Hintergrund und Notwendigkeit der Erweiterung

Die Württembergische Landesbibliothek hat sich in den vergangenen Jahrzehnten zu einem zentralen Lernort in der Region entwickelt. Ihre Sammlung umfasst über sechs Millionen Medien und deckt neben der Forschung und Lehre auch die berufliche und allgemeine Bildung ab. Vor dem Erweiterungsbau waren die räumlichen Kapazitäten jedoch stark begrenzt. Mit rund 1.200 täglichen Benutzerinnen und Benutzern bei nur 240 zur Verfügung stehenden Lernplätzen sowie einem jährlichen Zugang von ca. 70.000 Medieneinheiten waren die Grenzen der Belastbarkeit erreicht.

Gleichzeitig veränderten sich die Anforderungen an einen modernen Bibliotheksbetrieb im Zuge des medialen und digitalen Wandels grundlegend. Die Notwendigkeit, von einer reinen Magazinbibliothek zu einer zeitgemäßen Freihandbibliothek überzugehen, wurde immer deutlicher. Diese Transformation erforderte nicht nur zusätzliche Raumflächen, sondern auch eine Neugestaltung der Nutzungsflächen und -möglichkeiten.

Die Dringlichkeit des Projekts wurde zudem durch den maroden Zustand des Fellbacher Außenmagazins erhöht. Die dort ausgelagerten Bestände mussten gemäß den geltenden konservatorischen Richtlinien neu untergebracht werden, was eine zügige Realisierung des Erweiterungsbaus notwendig machte. Hinzu kamen politische und finanzielle Herausforderungen bei der Sicherung der Mittel für das Projekt.

Städtebauliche Konzeption und architektonische Gestaltung

Der Erweiterungsbau der Württembergischen Landesbibliothek nimmt eine städtebaulich bedeutende Position ein.
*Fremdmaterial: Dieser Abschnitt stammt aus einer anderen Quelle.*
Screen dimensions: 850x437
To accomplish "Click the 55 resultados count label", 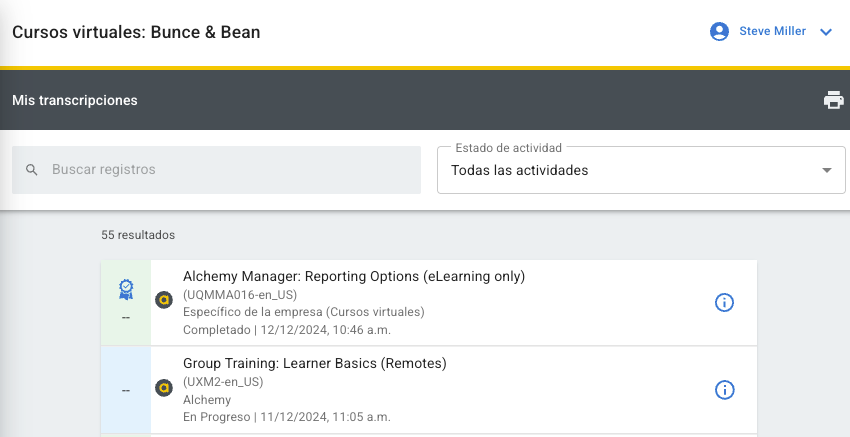I will (x=138, y=235).
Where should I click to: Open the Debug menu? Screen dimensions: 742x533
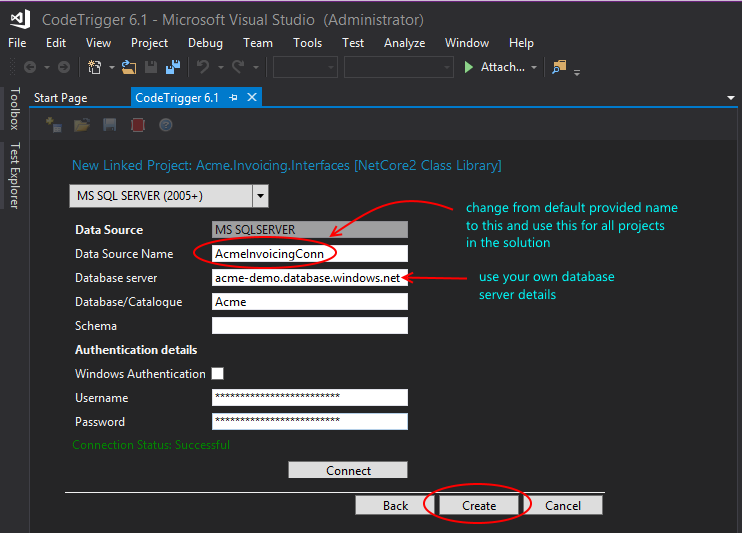click(x=205, y=43)
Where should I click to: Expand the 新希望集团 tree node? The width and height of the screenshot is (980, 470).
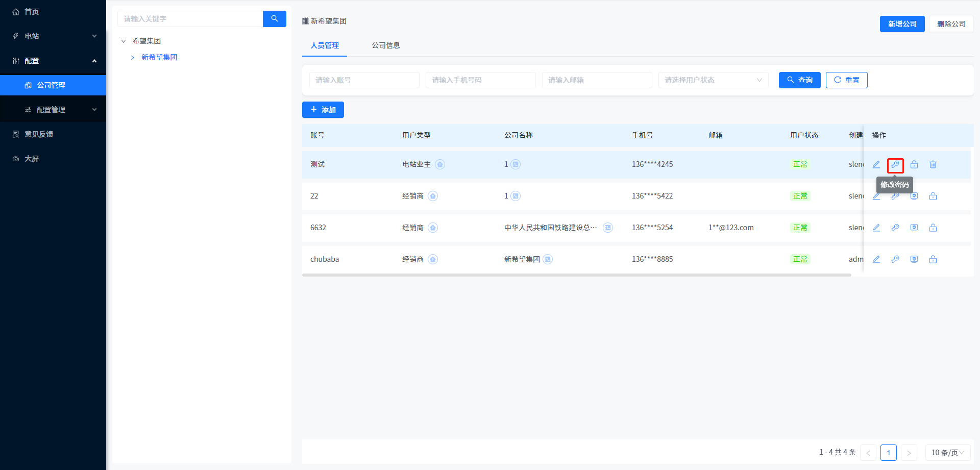(133, 57)
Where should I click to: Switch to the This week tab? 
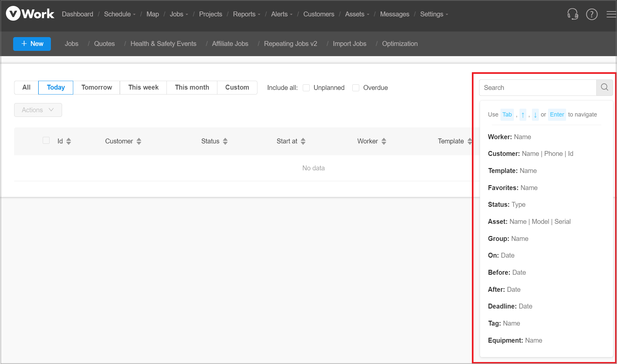pyautogui.click(x=143, y=87)
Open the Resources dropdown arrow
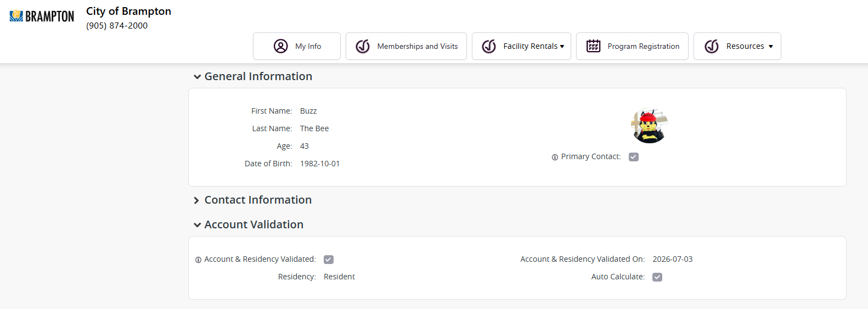This screenshot has height=309, width=868. point(771,47)
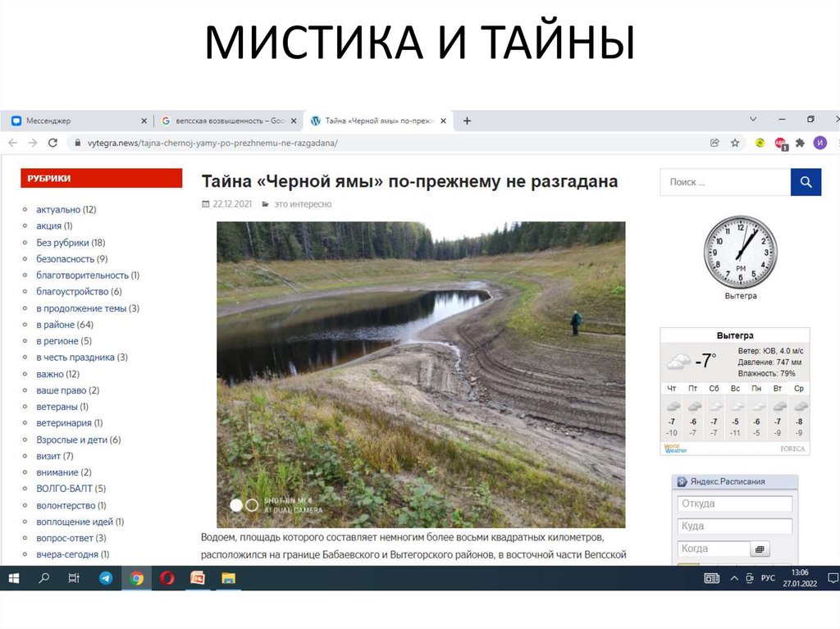Click the Поиск search input field
840x629 pixels.
click(724, 182)
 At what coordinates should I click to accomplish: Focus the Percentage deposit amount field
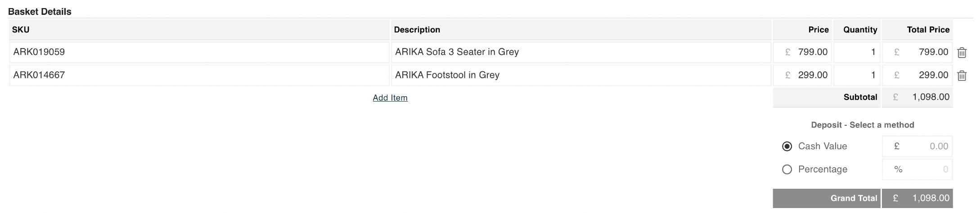(922, 169)
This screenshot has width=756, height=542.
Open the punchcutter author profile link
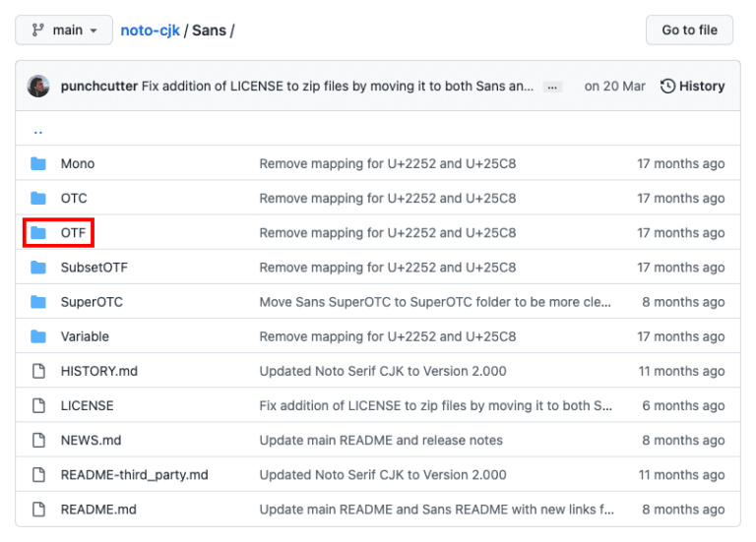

Er steht selbstbewusst direkt an der Stuttgarter Kulturmeile und gibt der WLB ein Gesicht Richtung Innenstadt. Die strategische Lage des Neubaus wurde sorgfältig gewählt, um eine optimale Verbindung zum bestehenden Ensemble zu schaffen.

Das architektonische Konzept sieht vor, das aus kubischen Baukörpern bestehende, denkmalgeschützte Ensemble der Landesbibliothek aus den 1970er Jahren geschickt zu ergänzen. Durch das Zusammenwirken von Alt und Neu entstand ein attraktiver neuer "Bibliotheksplatz". Die Mitte dieses Platzes bildet der markante Kubus des alten Lesesaals, der in der Achse des Neuen Schlosses liegt. Diese Anordnung schafft über die Kulturmeile hinweg einen städtebaulichen Bezug, der die Verbindung zwischen verschiedenen kulturellen Einrichtungen in Stuttgart stärkt.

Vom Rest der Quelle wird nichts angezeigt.